Current coverage — 402 scenarios across 20 feature files:

Category Feature files Scenarios
MATCH / OPTIONAL MATCH Match1–3, MatchWhere1–2 66
RETURN / ORDER BY / SKIP+LIMIT Return1–3, ReturnOrderBy1, ReturnSkipLimit1 46
WITH With1–3 9
Aggregation (count, min, max) Aggregation1–2 14
Boolean expressions Boolean1 7
Comparison expressions Comparison1 13
List expressions List1 5
Null handling Null1 5
String functions String1 1

Scenarios tagged @NegativeTests, @skip, @fails, @crash, or @wip are skipped.

Known gaps

Write operations (SET, DELETE, MERGE) are not covered — ClickGraph is a read-query engine.

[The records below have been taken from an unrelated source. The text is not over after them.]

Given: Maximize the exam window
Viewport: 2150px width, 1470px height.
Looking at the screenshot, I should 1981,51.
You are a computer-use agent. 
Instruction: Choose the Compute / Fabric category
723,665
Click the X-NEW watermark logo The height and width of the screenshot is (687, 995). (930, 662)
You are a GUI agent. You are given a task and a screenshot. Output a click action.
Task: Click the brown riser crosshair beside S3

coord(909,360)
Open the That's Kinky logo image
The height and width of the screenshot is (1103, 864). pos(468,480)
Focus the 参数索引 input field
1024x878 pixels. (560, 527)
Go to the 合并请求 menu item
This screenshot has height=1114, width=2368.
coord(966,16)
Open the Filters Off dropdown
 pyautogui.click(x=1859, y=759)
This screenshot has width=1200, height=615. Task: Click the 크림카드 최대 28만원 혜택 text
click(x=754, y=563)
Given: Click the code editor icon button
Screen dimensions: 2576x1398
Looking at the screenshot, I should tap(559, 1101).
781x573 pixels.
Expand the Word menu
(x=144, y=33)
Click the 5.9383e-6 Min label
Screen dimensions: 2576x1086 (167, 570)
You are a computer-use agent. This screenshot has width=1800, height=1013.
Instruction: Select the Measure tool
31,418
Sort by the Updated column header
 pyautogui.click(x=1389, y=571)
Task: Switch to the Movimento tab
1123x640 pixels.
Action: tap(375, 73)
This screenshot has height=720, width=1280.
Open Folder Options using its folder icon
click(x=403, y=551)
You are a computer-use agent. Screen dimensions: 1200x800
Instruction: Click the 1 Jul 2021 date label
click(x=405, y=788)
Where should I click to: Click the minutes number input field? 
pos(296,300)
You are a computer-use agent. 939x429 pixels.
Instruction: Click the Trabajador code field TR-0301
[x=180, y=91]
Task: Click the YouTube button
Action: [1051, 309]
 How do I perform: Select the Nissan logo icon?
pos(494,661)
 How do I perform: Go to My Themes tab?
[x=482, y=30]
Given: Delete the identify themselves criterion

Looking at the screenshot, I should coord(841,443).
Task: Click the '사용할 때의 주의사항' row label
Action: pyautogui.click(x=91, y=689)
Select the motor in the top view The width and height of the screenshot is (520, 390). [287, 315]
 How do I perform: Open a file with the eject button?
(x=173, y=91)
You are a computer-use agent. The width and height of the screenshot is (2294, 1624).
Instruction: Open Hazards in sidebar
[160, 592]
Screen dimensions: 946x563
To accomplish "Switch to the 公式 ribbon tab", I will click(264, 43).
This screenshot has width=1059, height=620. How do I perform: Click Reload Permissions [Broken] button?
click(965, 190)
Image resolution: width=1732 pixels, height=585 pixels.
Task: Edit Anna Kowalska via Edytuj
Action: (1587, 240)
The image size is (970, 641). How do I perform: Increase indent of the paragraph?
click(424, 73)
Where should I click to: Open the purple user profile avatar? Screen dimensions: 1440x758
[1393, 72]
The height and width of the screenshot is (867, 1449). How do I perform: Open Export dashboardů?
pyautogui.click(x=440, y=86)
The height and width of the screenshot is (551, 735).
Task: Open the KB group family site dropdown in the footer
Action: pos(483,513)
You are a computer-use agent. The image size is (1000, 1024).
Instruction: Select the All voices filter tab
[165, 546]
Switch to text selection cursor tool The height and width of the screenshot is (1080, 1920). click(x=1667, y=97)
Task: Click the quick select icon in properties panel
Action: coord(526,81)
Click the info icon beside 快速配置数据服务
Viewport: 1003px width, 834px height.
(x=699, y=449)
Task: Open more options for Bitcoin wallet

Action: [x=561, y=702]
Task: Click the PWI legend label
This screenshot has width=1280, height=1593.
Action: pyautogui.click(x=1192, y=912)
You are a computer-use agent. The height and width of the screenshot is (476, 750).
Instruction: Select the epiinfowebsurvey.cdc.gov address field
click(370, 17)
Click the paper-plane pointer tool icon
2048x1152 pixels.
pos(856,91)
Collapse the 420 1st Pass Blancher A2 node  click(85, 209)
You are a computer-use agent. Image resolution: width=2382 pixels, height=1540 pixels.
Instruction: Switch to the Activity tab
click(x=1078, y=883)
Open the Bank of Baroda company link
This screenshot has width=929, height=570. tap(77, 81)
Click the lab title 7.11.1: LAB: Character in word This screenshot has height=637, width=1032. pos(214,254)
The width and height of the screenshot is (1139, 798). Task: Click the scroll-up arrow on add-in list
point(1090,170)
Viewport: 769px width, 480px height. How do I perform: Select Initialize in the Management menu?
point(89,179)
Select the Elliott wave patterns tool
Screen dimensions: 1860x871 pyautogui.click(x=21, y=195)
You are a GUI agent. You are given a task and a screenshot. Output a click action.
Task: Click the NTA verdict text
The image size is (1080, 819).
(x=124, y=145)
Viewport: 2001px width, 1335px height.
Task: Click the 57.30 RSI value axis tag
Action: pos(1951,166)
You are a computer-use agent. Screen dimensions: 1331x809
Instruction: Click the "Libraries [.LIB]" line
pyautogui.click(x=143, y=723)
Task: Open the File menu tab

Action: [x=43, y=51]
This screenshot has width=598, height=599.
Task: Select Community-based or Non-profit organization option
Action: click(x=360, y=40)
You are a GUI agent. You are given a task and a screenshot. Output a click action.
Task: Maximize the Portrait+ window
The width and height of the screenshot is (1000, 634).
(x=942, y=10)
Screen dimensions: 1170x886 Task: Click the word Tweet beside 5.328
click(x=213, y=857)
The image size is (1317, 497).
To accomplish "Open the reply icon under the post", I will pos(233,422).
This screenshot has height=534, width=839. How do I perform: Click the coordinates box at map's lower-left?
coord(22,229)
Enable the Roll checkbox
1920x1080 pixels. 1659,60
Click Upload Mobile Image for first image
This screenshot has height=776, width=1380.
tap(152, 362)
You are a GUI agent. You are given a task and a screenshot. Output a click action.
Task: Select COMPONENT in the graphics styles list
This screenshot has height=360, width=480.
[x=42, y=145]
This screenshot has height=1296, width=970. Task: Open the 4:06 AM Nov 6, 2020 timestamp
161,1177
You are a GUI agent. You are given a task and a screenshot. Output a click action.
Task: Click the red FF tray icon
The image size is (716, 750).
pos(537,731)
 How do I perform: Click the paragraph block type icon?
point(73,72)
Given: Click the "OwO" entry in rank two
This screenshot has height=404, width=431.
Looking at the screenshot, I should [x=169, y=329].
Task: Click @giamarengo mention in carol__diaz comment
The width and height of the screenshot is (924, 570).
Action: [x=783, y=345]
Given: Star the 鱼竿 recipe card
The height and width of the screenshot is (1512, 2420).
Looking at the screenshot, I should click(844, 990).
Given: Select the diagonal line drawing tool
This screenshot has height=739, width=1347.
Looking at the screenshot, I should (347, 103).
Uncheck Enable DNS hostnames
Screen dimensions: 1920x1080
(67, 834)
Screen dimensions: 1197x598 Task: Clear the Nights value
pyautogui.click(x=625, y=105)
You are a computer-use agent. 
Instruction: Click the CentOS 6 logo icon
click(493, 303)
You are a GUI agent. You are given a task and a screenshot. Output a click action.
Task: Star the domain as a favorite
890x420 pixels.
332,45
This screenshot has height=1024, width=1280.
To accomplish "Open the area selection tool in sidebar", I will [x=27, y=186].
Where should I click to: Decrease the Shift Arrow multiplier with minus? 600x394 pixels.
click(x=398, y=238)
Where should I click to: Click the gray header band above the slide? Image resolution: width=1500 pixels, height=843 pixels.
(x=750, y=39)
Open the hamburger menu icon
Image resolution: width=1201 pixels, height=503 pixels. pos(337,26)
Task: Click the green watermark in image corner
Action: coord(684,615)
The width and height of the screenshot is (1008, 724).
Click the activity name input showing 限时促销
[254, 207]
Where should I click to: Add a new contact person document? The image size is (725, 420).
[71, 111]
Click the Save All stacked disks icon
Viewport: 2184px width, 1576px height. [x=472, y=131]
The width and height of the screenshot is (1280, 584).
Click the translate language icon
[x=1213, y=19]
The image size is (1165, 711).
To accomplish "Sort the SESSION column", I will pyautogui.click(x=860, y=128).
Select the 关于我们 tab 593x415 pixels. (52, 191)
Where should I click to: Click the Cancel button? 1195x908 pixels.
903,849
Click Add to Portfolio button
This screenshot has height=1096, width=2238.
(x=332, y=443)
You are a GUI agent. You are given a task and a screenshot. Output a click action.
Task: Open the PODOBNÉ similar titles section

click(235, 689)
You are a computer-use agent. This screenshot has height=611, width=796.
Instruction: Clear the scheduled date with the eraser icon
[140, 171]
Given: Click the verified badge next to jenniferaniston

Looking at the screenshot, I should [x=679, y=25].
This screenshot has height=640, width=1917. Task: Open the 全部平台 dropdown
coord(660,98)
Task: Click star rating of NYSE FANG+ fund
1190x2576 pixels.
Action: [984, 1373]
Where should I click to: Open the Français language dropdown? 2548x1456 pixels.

The TCK's write-oriented feature files are not included.

How it works

  1. Schema generation — at startup, all .feature files are scanned to extract every CREATE block. Node labels and relationship types are collected into a universal schema (SchemaCatalog), which is written as a ClickGraph YAML schema and used to create ReplacingMergeTree tables in chdb.

  2. One chdb session per process — chdb supports only one active session per process. A single Database is created at startup and shared across all scenarios via LazyLock. Tables are truncated between scenarios rather than recreated.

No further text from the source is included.